- _任务说明 a_
把下方数据行中从含有“What do you see at coordinates (337, 47)”的那一行到含有“center [779, 520].”的那一行（首尾两行都算在内）输出为编号列表，空行不要列入。

CPN(Cascaded Pyramid Network for Multi-Person Pose Estimation) 姿态估计

本篇博客是对论文《Cascaded Pyramid Network for Multi-Person Pose Estimation》的个人解读,以及对代码(tensorflow版本)的细节分析。
这里写图片描述

其他资料:

  1. 旷视研究院详解COCO2017人体姿态估计冠军论文
  2. 实录 | 旷视研究院详解COCO2017人体姿态估计冠军论文(PPT+视频)

前言

目前对多人的姿态点检测的算法总体分为两类:

  1. bottom-up 方法:此方法直接预测关键点,再判断关键点分别属于哪个人,代表有openpose
  2. top-down方法:此方法为两阶段方法,先检测人,再根据检测的人的框使用单人姿态点检测算法SPPE(a single-person pose estimator)对每一个人进行关键点的检测,最后整合回原图。

两种方法的区别:

  1. 由于top-down方法依赖于人体检测框的结果,非常容易受其影响。比如如果人体重叠部分过大,则可能只检测出一个检测框,导致准确度下降,如下图1所示:
  2. top-down算法的时间成本会随着图像中的人数增加而增加,每增加一个人就要进行一次SPPE算法。
  3. bottom-up相比没有以上两点问题。
    这里写图片描述
    图1 人物重叠容易导致检测框只检测到一个人,从而影响关键点检测。

摘要

论文提出的关键点检测算法是SPPE,提出了一种网络结构,能够对不可见的关键点,重叠的关键点,模糊难以辨识的关键点的检测,克服复杂背景的影响。网络分为两部分:

  1. GlobalNet:为一个FPN网络,用来检测比较简单的关键点,如眼睛,手;但对不可见的等较难的点判断并不是很好。
  2. RefineNet:主要是用来检测非常难分辨的关键点,他的输入的GlobalNet的几个不同层次的特征来在线的(后文会讲到如何在线)对判断困难的关键点进行检测。

- _任务说明 b_
用两句话概括这篇关于CPN姿态估计的博客。

- _数据集行_
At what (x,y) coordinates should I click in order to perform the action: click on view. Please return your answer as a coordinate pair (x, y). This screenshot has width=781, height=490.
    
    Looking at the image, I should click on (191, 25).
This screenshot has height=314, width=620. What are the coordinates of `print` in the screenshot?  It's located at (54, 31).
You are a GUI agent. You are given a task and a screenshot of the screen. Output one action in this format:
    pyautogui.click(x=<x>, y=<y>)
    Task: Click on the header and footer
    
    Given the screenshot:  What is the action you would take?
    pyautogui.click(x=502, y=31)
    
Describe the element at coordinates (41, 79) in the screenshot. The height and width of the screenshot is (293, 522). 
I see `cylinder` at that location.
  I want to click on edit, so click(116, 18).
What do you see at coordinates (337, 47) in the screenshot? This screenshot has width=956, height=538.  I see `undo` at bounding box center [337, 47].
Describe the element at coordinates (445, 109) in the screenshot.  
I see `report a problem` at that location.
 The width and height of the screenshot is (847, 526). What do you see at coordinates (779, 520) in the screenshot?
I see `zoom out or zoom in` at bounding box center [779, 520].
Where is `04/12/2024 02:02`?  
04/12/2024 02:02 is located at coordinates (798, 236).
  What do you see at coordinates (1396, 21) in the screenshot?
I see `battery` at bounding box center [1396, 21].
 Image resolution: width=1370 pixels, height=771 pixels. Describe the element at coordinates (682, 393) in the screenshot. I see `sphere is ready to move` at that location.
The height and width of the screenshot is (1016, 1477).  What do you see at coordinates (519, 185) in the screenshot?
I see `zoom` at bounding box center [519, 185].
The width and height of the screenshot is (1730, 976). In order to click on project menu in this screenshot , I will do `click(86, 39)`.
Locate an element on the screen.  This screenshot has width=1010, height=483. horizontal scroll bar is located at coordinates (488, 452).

- _回答 a_
1. What do you see at coordinates (337, 47) in the screenshot? This screenshot has width=956, height=538.  I see `undo` at bounding box center [337, 47].
2. Describe the element at coordinates (445, 109) in the screenshot.  
3. I see `report a problem` at that location.
4.  The width and height of the screenshot is (847, 526). What do you see at coordinates (779, 520) in the screenshot?
5. I see `zoom out or zoom in` at bounding box center [779, 520].

- _回答 b_
这篇博客解读了论文《Cascaded Pyramid Network for Multi-Person Pose Estimation》，分析了其TensorFlow版本代码的细节，并介绍了多人姿态点检测的bottom-up和top-down两类方法及其区别。论文提出的SPPE网络分为两部分：GlobalNet检测比较简单的关键点，RefineNet检测非常难分辨的关键点。